++++ TASK DATA

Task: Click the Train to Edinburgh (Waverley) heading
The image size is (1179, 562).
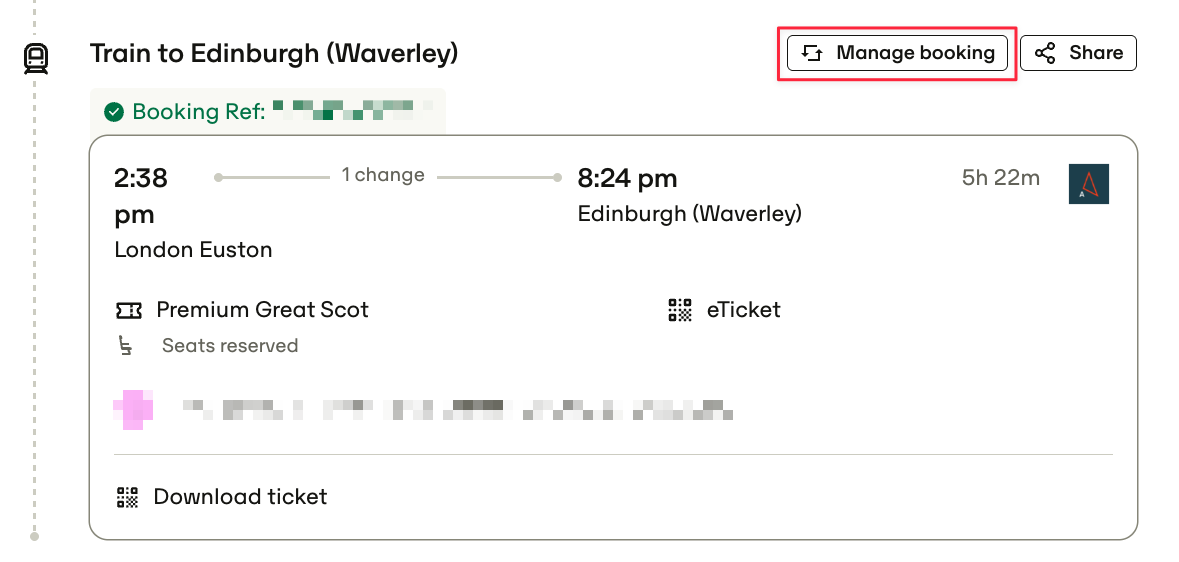Action: coord(274,53)
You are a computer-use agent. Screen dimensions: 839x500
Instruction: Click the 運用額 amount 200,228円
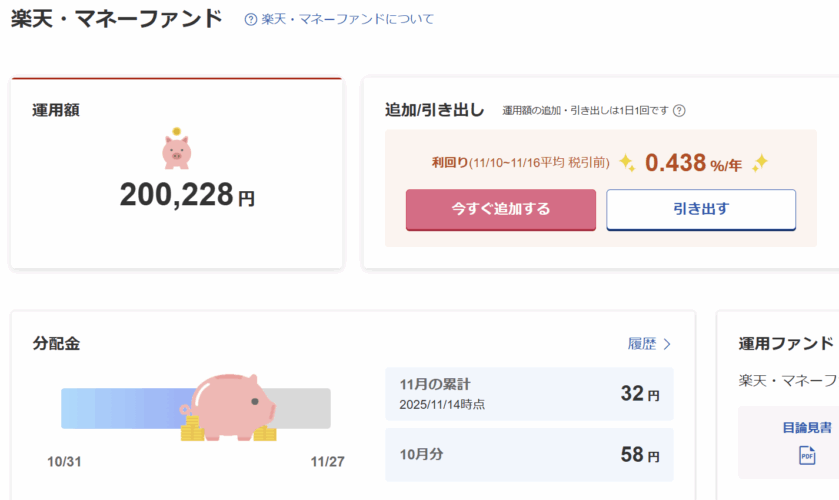[x=187, y=195]
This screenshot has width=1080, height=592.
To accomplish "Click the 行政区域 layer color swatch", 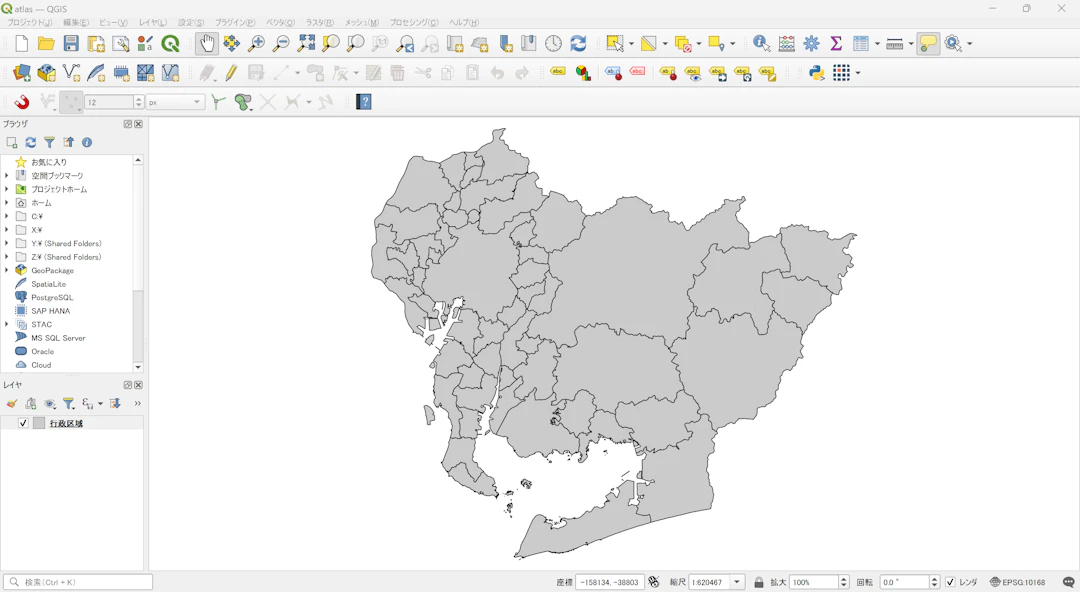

++++++++

Return every row above verbatim, omitting the pictures.

:: RESPONSE FOR THIS EXERCISE ::
Task: Click the Train to Edinburgh (Waverley) heading
The image size is (1179, 562).
Action: coord(274,53)
You are a computer-use agent. Screen dimensions: 839x500
Instruction: Click the 運用額 amount 200,228円
[x=187, y=195]
This screenshot has width=1080, height=592.
To accomplish "Click the 行政区域 layer color swatch", 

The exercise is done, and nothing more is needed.